(ENTRIES SUPPLIED Opens)
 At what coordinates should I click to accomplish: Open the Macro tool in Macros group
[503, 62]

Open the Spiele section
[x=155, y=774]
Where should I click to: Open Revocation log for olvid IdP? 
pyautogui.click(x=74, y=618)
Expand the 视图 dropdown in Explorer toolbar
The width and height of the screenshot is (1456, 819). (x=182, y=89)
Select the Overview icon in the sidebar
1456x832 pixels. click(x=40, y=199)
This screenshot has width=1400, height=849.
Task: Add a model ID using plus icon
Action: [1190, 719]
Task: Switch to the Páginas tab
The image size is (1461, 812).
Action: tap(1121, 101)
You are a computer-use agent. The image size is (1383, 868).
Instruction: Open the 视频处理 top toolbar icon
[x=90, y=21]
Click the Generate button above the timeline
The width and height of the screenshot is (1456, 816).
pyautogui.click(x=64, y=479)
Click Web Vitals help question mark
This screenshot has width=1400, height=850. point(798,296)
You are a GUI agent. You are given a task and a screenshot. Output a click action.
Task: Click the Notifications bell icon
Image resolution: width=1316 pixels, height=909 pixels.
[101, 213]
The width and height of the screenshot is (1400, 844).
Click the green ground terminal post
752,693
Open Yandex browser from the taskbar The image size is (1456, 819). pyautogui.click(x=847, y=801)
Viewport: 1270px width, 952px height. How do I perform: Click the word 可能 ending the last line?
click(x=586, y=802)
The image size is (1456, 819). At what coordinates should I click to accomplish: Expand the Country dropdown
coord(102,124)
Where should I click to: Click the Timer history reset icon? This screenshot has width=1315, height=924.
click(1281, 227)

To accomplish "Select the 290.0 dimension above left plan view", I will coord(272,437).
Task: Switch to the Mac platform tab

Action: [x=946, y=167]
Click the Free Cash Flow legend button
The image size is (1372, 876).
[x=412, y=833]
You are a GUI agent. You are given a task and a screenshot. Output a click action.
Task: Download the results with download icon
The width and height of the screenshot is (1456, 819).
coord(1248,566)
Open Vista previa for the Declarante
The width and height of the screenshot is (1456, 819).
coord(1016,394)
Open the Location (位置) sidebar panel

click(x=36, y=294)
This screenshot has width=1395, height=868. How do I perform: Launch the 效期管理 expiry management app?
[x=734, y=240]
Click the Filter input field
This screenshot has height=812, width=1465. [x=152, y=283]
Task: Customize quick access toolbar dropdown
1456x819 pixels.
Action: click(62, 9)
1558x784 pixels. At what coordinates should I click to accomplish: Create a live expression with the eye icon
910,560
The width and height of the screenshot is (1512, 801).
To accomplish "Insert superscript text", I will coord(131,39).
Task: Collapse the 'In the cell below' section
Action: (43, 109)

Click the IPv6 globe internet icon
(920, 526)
(ENTRIES SUPPLIED Closes)
◆ DIRECTIONS ◆
Without altering a single word, transcribe the entries above.

◆ EXERCISE SOLUTION ◆
 At what coordinates should I click to accomplish: Open the Macro tool in Macros group
[503, 62]

Open the Spiele section
[x=155, y=774]
Where should I click to: Open Revocation log for olvid IdP? 
pyautogui.click(x=74, y=618)
Expand the 视图 dropdown in Explorer toolbar
The width and height of the screenshot is (1456, 819). (x=182, y=89)
Select the Overview icon in the sidebar
1456x832 pixels. click(x=40, y=199)
This screenshot has width=1400, height=849.
Task: Add a model ID using plus icon
Action: [1190, 719]
Task: Switch to the Páginas tab
The image size is (1461, 812).
Action: tap(1121, 101)
You are a computer-use agent. The image size is (1383, 868).
Instruction: Open the 视频处理 top toolbar icon
[x=90, y=21]
Click the Generate button above the timeline
The width and height of the screenshot is (1456, 816).
pyautogui.click(x=64, y=479)
Click Web Vitals help question mark
This screenshot has width=1400, height=850. point(798,296)
You are a GUI agent. You are given a task and a screenshot. Output a click action.
Task: Click the Notifications bell icon
Image resolution: width=1316 pixels, height=909 pixels.
[101, 213]
The width and height of the screenshot is (1400, 844).
Click the green ground terminal post
752,693
Open Yandex browser from the taskbar The image size is (1456, 819). pyautogui.click(x=847, y=801)
Viewport: 1270px width, 952px height. How do I perform: Click the word 可能 ending the last line?
click(x=586, y=802)
The image size is (1456, 819). At what coordinates should I click to accomplish: Expand the Country dropdown
coord(102,124)
Where should I click to: Click the Timer history reset icon? This screenshot has width=1315, height=924.
click(1281, 227)

To accomplish "Select the 290.0 dimension above left plan view", I will coord(272,437).
Task: Switch to the Mac platform tab

Action: [x=946, y=167]
Click the Free Cash Flow legend button
The image size is (1372, 876).
[x=412, y=833]
You are a GUI agent. You are given a task and a screenshot. Output a click action.
Task: Download the results with download icon
The width and height of the screenshot is (1456, 819).
coord(1248,566)
Open Vista previa for the Declarante
The width and height of the screenshot is (1456, 819).
coord(1016,394)
Open the Location (位置) sidebar panel

click(x=36, y=294)
This screenshot has width=1395, height=868. How do I perform: Launch the 效期管理 expiry management app?
[x=734, y=240]
Click the Filter input field
This screenshot has height=812, width=1465. [x=152, y=283]
Task: Customize quick access toolbar dropdown
1456x819 pixels.
Action: click(62, 9)
1558x784 pixels. At what coordinates should I click to accomplish: Create a live expression with the eye icon
910,560
The width and height of the screenshot is (1512, 801).
To accomplish "Insert superscript text", I will coord(131,39).
Task: Collapse the 'In the cell below' section
Action: (43, 109)

Click the IPv6 globe internet icon
(920, 526)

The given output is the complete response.